At best, biosimilars can only be similar to the original, not identical. Because these are cultures made of living cells, each one is different. In other words, no two are exactly the same. Biosimilar manufacturers will have, as Sanofi Pasteur’s Wong puts it, “a very good indication of the product from the literature of the product. But it will not tell you how to make it.”
Another hurdle is the inherent instability of the proteins and related molecules. These have a tendency to degrade, leading to variations in product uniformity and the potential for changes in toxicity. The upshot is that materials need to be stabilized throughout production. Compounds with large molecules tend to react more to environmental influences including light and heat than other drug forms.
“Most biologics are injected into the patient, and they have to be free of antitoxins and free of impurity,” Marks adds. “They have a higher standard of requirements than tablet operations.” Because biologics are made of living cells, they are more vulnerable to contamination than chemical drugs. “The original biologic drug substance is typically a living cell and as such is susceptible to microbial contamination,” Marks says. “That’s a unique challenge.”
Biosimilar manufacturers must be able to scale their processes to commercial volumes. “Scaling up to production of biologics does present challenges, as there are many factors that can influence the properties of the molecule,” says Perry Siatis, vice president for Biologics Strategic Development at Abbvie. These include the type of cell, the growth conditions, the pH of the culture, oxygen levels in the culture, and the nutritional medium in which the cells are grown. Adds Siatis, “When using large industrial-scale cultures of hundreds or thousands of liters, the control of these factors can be very challenging.”
But some in the industry believe the most difficult aspect of manufacturing a biosimilar will not be manufacturing, but rather creating the similar product and proving its similarity to the original.
“Manufacturing the biosimilar is not the major hurdle, it’s proving that it is similar, and how to get it through the approval process,” says Sanofi Pasteur’s Wong. Companies will have to demonstrate that their biosimilar has similar impurity profiles and potency. “You compare your product with the original product,” he says. “It doesn’t have to be identical, but highly similar.”
Impurities — especially those introduced during manufacturing — may pose a big threat to the product quality of biosimilars. “Sometimes the impurity difference may not affect the clinical properties of the product, but sometimes it does,” Wong says. Unfortunately, what appears to be a less than significant impurity in a biosimilar could possibly have a significant effect on a patient.

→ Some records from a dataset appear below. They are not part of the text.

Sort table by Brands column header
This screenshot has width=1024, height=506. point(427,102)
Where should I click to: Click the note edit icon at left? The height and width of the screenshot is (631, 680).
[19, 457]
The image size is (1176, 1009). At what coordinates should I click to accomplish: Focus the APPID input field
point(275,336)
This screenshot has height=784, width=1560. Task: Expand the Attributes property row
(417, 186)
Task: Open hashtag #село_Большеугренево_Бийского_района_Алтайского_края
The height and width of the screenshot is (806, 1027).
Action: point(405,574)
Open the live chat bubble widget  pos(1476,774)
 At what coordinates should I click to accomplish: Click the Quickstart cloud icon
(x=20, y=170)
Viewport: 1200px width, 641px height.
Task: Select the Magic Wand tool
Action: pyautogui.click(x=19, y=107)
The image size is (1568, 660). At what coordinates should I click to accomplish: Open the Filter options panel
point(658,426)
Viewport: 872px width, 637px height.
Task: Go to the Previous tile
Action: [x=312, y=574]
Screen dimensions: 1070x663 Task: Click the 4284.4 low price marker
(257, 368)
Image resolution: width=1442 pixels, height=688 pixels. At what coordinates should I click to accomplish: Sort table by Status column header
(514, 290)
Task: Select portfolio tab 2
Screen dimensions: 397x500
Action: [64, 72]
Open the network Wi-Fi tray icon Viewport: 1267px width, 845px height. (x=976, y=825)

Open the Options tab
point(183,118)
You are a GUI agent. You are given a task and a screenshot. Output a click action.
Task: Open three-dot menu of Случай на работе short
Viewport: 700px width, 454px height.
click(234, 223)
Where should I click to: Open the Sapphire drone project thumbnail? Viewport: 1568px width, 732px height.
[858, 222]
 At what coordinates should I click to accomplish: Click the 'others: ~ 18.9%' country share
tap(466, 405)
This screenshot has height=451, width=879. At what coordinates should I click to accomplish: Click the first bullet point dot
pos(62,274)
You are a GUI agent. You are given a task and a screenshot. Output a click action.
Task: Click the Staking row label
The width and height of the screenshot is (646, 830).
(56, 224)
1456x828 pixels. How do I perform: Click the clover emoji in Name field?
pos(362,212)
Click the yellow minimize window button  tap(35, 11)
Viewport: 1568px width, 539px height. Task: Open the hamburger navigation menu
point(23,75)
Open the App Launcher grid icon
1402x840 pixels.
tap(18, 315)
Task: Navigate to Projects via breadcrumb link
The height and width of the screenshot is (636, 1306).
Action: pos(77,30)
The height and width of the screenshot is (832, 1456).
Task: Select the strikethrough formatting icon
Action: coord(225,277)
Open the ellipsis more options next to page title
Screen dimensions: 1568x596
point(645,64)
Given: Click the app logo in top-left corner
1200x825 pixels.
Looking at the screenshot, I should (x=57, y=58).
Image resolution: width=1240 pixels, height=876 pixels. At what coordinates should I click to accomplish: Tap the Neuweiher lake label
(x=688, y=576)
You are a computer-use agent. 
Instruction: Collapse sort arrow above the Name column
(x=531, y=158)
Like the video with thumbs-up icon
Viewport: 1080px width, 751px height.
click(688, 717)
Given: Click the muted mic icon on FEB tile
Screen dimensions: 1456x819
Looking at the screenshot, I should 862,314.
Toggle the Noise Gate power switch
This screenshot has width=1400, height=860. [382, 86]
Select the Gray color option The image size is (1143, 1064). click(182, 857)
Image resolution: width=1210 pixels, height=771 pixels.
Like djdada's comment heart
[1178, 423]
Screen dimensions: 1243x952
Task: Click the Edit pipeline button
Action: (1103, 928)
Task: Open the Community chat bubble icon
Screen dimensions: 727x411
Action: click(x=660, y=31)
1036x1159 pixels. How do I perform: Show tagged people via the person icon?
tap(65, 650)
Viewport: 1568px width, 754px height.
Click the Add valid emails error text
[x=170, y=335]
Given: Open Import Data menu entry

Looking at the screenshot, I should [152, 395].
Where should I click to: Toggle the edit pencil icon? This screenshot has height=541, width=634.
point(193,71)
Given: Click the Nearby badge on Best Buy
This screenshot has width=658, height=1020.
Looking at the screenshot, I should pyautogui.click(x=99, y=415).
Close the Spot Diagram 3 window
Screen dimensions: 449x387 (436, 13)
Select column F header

In fact, the FDA is acutely aware of the possibility that a biosimilar drug — if not manufactured to the highest standards — could negatively impact the health of a patient. “The FDA issued a draft guidance on an issue common to all biologic products — how to study whether patients are at risk of having an unintended immune response to a biological product, and if they do, how to evaluate the impact of that response,” Dr. Hamburg told the generic manufacturers. “The high standards for approval of biosimilar and interchangeable products means that patients and health care professionals can be assured that, when these products go to market, they will meet the standards of safety, efficacy and high quality that everyone expects and counts on,” Dr. Hamburg said.
Much has changed since the early days of biological manufacturing. New technologies promise to enable manufacturers of biosimilars, once approved to get to market faster by leveraging today’s more flexible processes. “There is a high level of interest in developing single-use technologies and making the factory more flexible, which would enable the manufacturing of biosimilars at lower cost,” Marks says.